━━━ PROVIDED DATA ━━━

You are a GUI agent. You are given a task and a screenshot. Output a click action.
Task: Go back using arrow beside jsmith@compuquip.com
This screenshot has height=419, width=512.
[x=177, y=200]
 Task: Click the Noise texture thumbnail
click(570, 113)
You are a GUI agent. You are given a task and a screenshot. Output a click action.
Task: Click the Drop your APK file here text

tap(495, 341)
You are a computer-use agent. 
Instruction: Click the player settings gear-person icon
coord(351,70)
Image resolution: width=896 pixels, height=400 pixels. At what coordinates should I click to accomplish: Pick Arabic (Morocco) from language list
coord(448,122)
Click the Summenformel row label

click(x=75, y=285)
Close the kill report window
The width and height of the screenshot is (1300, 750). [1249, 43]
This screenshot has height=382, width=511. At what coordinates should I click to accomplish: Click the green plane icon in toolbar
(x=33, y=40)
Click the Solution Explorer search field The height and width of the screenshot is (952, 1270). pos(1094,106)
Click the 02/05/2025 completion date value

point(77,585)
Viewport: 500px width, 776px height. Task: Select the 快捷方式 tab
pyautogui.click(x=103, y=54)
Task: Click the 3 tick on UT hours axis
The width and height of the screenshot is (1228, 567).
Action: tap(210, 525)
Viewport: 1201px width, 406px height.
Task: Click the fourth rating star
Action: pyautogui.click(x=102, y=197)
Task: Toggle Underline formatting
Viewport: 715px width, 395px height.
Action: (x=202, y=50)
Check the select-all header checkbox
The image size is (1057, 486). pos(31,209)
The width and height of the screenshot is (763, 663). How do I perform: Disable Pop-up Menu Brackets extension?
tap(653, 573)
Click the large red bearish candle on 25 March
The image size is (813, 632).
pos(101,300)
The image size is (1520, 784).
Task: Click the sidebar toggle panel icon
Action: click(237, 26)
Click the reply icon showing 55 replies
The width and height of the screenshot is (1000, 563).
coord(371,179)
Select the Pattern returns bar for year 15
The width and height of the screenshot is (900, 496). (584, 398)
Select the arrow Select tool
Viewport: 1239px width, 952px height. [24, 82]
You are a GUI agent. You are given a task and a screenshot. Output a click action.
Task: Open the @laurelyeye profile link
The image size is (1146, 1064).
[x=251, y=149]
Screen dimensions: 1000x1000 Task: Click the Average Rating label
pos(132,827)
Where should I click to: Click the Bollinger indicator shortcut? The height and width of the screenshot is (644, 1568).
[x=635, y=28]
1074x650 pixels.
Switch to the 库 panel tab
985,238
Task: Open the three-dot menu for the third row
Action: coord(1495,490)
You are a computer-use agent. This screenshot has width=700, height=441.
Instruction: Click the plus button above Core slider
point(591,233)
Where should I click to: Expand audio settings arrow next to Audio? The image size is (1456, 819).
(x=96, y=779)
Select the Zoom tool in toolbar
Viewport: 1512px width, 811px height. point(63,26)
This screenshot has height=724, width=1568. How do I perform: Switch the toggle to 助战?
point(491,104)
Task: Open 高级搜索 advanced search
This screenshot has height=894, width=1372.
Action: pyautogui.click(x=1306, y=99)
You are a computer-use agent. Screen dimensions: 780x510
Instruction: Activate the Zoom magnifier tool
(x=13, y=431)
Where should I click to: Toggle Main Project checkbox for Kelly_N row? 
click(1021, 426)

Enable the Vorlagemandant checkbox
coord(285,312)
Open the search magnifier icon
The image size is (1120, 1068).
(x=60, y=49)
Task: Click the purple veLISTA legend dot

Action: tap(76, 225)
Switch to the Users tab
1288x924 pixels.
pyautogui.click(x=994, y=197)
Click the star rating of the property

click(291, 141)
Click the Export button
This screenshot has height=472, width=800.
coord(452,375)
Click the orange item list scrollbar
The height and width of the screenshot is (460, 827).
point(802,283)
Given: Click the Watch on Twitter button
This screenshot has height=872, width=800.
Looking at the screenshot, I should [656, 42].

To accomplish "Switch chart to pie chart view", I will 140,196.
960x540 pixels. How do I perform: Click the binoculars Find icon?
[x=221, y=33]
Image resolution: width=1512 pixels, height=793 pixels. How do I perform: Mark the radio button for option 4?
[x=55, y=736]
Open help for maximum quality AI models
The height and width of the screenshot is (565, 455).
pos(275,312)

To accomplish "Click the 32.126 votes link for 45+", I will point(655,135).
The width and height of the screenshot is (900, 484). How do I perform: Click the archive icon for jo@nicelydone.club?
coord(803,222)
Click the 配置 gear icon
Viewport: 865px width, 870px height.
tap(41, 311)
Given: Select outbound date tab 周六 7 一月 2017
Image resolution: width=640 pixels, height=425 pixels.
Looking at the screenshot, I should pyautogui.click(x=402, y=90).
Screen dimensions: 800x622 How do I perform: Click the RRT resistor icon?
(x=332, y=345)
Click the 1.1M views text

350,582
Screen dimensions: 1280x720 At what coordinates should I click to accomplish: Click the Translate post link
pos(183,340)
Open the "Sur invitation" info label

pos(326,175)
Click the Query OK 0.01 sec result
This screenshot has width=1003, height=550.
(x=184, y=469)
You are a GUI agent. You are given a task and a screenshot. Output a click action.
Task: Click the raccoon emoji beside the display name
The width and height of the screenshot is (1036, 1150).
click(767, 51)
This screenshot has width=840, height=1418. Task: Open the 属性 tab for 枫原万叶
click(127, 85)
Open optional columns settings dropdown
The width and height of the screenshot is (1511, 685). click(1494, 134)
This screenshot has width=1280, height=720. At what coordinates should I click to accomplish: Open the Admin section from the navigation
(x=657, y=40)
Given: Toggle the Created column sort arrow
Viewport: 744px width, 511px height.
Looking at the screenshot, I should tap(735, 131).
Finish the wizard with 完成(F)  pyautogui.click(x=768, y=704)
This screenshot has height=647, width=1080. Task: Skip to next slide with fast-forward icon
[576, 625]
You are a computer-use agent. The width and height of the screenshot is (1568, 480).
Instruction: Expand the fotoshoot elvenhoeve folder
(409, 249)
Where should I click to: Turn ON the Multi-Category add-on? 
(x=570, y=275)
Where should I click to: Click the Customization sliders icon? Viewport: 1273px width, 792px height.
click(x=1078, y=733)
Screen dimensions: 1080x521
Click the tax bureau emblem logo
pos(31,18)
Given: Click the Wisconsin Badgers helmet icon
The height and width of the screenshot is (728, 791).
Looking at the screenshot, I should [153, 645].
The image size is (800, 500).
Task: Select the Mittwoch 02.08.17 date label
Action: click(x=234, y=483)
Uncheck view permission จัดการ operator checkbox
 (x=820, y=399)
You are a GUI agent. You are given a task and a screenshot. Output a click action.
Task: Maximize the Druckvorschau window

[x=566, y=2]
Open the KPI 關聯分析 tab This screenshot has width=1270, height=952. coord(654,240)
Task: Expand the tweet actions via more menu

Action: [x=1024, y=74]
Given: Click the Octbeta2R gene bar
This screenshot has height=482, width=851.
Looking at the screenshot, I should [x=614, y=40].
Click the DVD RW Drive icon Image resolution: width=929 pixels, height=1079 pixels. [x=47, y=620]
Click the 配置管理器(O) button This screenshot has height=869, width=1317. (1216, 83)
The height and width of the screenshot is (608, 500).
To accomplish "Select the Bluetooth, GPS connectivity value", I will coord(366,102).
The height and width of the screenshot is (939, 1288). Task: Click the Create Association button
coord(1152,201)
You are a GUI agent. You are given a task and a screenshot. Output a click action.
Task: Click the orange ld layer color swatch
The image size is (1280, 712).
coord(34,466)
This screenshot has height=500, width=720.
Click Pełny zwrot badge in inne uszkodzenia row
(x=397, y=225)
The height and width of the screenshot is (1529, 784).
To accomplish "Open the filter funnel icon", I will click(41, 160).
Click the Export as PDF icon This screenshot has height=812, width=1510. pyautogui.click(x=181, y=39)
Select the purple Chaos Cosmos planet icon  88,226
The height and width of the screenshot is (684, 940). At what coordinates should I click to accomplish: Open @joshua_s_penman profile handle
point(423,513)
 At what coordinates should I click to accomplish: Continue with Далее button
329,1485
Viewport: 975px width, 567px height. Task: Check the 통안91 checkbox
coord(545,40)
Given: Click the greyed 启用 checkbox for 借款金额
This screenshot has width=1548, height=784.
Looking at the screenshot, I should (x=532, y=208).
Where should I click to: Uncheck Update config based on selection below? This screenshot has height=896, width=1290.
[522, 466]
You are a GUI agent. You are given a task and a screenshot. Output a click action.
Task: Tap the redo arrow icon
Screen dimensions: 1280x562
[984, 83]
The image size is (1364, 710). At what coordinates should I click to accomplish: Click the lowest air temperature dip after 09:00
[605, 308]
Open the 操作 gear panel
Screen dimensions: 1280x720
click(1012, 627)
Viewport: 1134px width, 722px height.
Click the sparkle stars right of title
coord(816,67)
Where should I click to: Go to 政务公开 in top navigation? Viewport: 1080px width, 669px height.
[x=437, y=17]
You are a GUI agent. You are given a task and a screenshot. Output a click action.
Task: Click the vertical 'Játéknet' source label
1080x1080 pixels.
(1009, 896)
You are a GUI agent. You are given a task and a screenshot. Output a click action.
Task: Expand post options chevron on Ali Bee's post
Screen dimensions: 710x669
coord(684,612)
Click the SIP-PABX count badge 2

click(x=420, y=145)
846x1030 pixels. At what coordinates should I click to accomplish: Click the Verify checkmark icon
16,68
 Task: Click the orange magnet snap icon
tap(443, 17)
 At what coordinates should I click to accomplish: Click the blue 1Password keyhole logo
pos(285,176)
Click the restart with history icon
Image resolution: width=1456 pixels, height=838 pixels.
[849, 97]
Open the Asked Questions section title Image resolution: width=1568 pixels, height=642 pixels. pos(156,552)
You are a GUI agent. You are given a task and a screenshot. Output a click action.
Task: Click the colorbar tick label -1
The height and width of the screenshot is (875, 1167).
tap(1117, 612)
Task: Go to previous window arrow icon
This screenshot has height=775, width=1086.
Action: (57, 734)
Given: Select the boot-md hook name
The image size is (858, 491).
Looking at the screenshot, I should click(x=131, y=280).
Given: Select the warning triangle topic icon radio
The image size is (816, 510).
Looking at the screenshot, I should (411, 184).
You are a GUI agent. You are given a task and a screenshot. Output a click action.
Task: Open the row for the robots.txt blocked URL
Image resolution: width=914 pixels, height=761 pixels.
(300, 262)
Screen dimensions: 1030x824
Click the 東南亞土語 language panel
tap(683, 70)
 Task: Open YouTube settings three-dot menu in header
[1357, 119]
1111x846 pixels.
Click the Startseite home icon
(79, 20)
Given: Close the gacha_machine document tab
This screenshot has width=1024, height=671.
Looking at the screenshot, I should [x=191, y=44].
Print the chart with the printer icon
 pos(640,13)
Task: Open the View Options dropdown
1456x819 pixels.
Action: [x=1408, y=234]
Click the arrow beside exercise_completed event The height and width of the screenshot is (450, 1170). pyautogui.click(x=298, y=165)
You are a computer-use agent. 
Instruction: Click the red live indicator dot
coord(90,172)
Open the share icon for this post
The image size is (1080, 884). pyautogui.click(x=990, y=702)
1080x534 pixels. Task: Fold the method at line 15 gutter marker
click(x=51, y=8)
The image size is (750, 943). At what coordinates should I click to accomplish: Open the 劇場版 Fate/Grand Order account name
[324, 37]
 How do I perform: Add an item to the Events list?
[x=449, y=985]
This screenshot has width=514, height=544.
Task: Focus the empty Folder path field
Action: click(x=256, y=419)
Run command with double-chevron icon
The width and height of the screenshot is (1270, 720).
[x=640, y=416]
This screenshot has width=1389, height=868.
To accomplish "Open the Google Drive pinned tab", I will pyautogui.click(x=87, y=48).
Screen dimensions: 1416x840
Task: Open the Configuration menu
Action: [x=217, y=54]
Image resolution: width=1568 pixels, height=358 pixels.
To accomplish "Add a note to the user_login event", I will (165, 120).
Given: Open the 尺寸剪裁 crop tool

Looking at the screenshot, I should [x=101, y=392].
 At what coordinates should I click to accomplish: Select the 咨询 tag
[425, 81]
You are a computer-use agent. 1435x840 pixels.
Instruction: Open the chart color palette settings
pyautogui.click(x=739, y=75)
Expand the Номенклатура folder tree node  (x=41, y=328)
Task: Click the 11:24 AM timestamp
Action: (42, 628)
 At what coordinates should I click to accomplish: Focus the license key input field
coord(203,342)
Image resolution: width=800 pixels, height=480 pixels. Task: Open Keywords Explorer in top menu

━━━

EXERCISE: Which of the lines above hold the string "tick"? Pick each of them out.

SOLUTION FOR THIS EXERCISE:
Task: Click the 3 tick on UT hours axis
Task: Click the colorbar tick label -1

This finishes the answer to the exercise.